Hawaiian Sugarcane Varieties


There are a variety of Hawaiian sugarcane that have been developed and cultivated over the years, each with its own unique characteristics. While there are numerous variations, here are some notable Hawaiian sugarcane varieties:


  1. Kō: A traditional Hawaiian sugarcane variety known for its adaptability and versatility. It has been cultivated for centuries and used for both sugar production and traditional practices.
  2. Lāhainā: Historically grown in the Lāhainā region of Maui, Lāhainā sugarcane is recognized for its distinct flavor profile and appearance. It was a prominent cultivar in the sugarcane industry.
  3. Ko‘ko‘o: This variety is associated with the concept of “stubbornness” or “resilience.” It has a reputation for being hardy and resistant to adverse conditions.
  4. Manulele: Translating to “flying bird,” Manulele is a cane often referenced in hana aloha ceremonies, which aim to invoke love in distant individuals. It symbolizes the idea of carrying prayers to a targeted lover.
  5. Mīkokoi: A lighter brown mutant of ‘Manulele,’ Mīkokoi is associated with the concept of nibbling or eating in small portions, resembling salt with poi.
  6. Moano: Named after a pale red color, Moano is often associated with the red goatfish, known for its red color, believed to be caused by the fish consuming lehua flowers.
  7. Nānahu: Also known as ‘‘Akilolo ‘Ula‘ula,’ Nānahu is the red mutant of ‘‘Akilolo.’ It is used in traditional tattoo ink, mixed with charcoal or soot from burnt kukui.
  8. ‘Ōhi‘a: Named after the mountain apple (‘Ōhi‘a ‘ai’), ‘Ōhi‘a sugarcane has deep red and green colors resembling the growth and flowers of the mountain apple.
  9. ‘Oliana: Meaning “Oriental,” ‘Oliana is known for its flowers varying from white to bright pink.

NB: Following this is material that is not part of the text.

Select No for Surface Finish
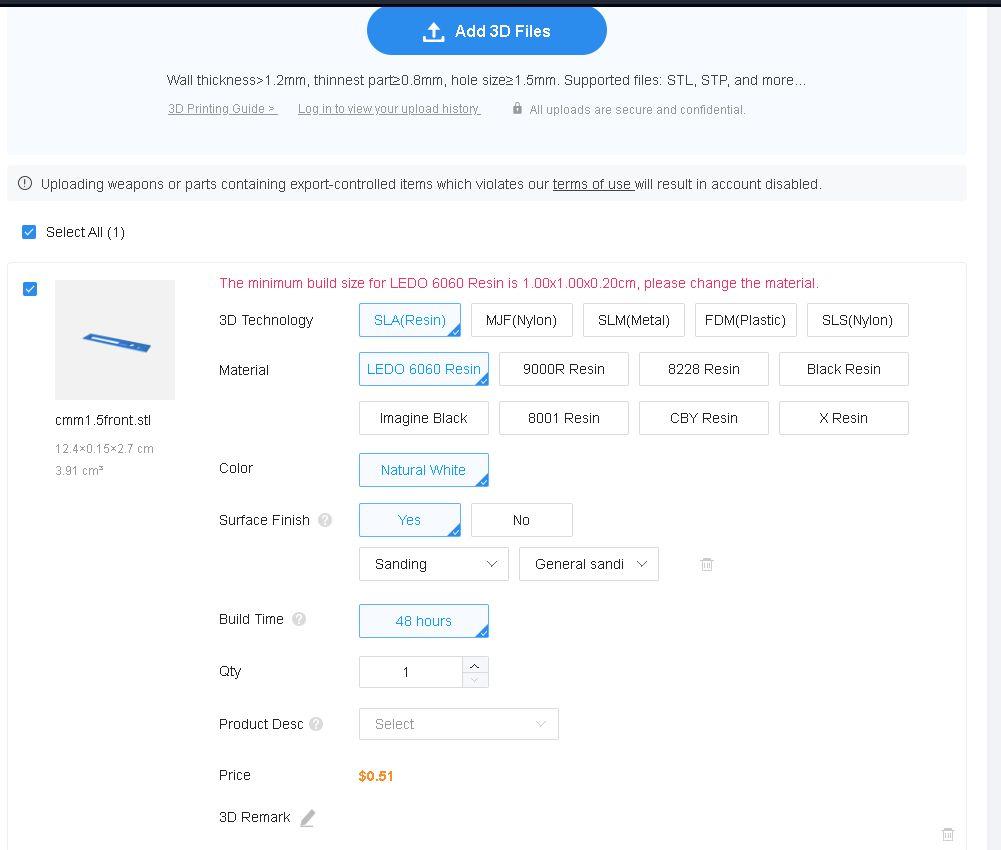 click(521, 520)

It has small, hairy seeds resembling cane seeds.
  10. ‘Uala Lehu: Translating to “ashen or gray ‘Uala,” ‘Uala Lehu is a pale yellow to pale green cane with flesh similar to the ‘ulu (breadfruit).
  11. Uluhui: Also known as ‘Āwela Melemele, Uluhui is equated to ‘Awela Melemele by Moir. It has reported medicinal uses as a salve.
  12. ‘Ula‘ula: Meaning “red,” ‘Ula‘ula is associated with the sacred color in Hawaiian culture. It may denote blood, red kapa cloth, or a variety of kalo with red veins.
  13. Waimea Homestead: Collected at the Wailua Homestead, this cane exhibits an unusual characteristic of having a thin stripe of bright yellow. It is a vigorous producer and is common in backyards on Kauai.
  14. Wai‘ōhi‘a: Named after the juice of the mountain apple, Wai‘ōhi‘a may also refer to the coloration of the mountain apple tree.


History of Hawaiian Sugarcane Cultivation


In the 1820s and 1830s, Western influence, particularly from the United States, began to shape Hawaiʻi’s economic landscape. American entrepreneurs recognized the potential for sugarcane cultivation, given the islands’ favorable climate and soil conditions. The establishment of large sugarcane plantations marked the beginning of an era that would define Hawaiʻi’s economic and social structure.


The plantation era, starting in the mid-19th century, saw the rapid expansion of sugarcane cultivation. The demand for sugar, driven by global markets, led to the establishment of vast plantations across the islands. To meet the growing labor demands, plantation owners brought in waves of immigrant workers from China, Japan, the Philippines, Portugal, and other countries. This influx of diverse cultures left a lasting impact on Hawaiʻi’s demographic and cultural makeup.


Sugarcane cultivation became the backbone of Hawaiʻi’s economy, and by the late 1800s, the islands were among the world’s leading sugar producers. The industry’s success brought economic prosperity but also raised social challenges, including labor issues and the concentration of economic power in the hands of a few elite families.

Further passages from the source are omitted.